Você está a ele, está preso a ele? Você se sentiria aniquilado, vazio, entediado, se não fosse ele?
“Estou certo de que assim me sentiria.”
Seu apego a esse trabalho é a sua fuga. Há fugas em todos os níveis da nossa existência. Você se refugia no trabalho, outro na bebida, outro nas cerimônias religiosas, outro no saber, outro em Deus, e outros, ainda, em vários divertimentos. Todas as fugas são iguais; não há fuga superior ou inferior. Deus e a bebida se acham no mesmo nível, quando representam meios de fuga àquilo que somos. Quando temos consciência de nossas fugas, só então podemos conhecer o nosso condicionamento.
“Que devo fazer, se deixar de fugir por meio da assistência social? Posso fazer alguma coisa sem estar fugindo? Toda e qualquer ação de minha parte não representa uma forma de fuga ao que sou?”
Esta pergunta é meramente verbal, ou reflete uma realidade, um fato que você está experimentando? Se você não fugisse, que aconteceria? Já experimentou isso?
“O que você diz é tão negativo, se posso assim me expressar. Você não oferece substituto algum para o meu trabalho.”

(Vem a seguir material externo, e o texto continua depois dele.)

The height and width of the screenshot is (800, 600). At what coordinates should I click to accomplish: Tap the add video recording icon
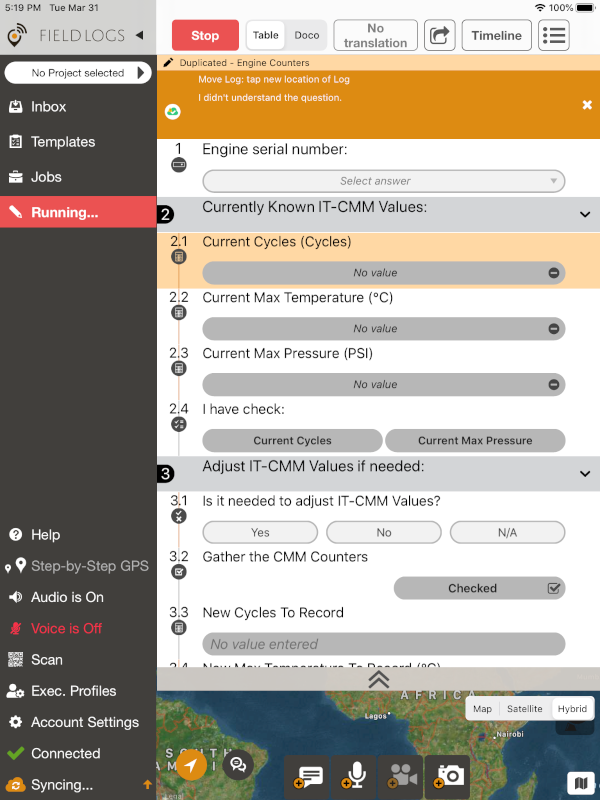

Toda substituição não constitui uma outra forma de fuga? Quando uma certa atividade não é satisfatória ou cria mais conflito, corremos para outra. Substituir uma atividade por outra, sem compreensão da fuga, é um tanto fútil, não acha? São essas fugas e nosso apego a elas, que produzem condicionamento. O condicionamento cria problemas, conflitos. É o condicionamento que nos impede a compreensão do desafio; visto que estamos condicionados, a nossa reação tem de criar, inevitavelmente conflito.
“Como se pode ficar livre de condicionamento?”
Só pela compreensão, pelo percebimento de nossas fugas. Nosso apego a uma pessoa, um trabalho, uma ideologia, é o fator condicionador; temos de compreende-lo, em vez de buscarmos uma fuga melhor ou mais inteligente. Todas as fugas são ininteligentes, já que inevitavelmente produzem conflito. O cultivo do desapego constitui uma outra maneira de fuga, de isolamento; é apego a uma abstração, a um ideal. O ideal é coisa fictícia, produto do “eu”, e tornar-se o ideal representa uma fuga ao que é. Só há compreensão de o que é e ação adequada em relação ao que é, quando a mente já não está a buscar refúgios. O próprio pensar a respeito do que é, é fuga ao que é. Pensar no problema é fugir do problema; porque o pensamento é o problema, o único problema. A mente que não deseja ser o que é, que teme o que é, busca esses vários modos de fuga; e a via de fuga é o pensamento. Enquanto houver pensamento, haverá necessariamente fugas, apegos, que só podem fortalecer o condicionamento. Libertamo-nos do condicionamento quando nos libertamos do pensar. Quando a mente está tranquila de todo, só então há liberdade, para a existência do Real.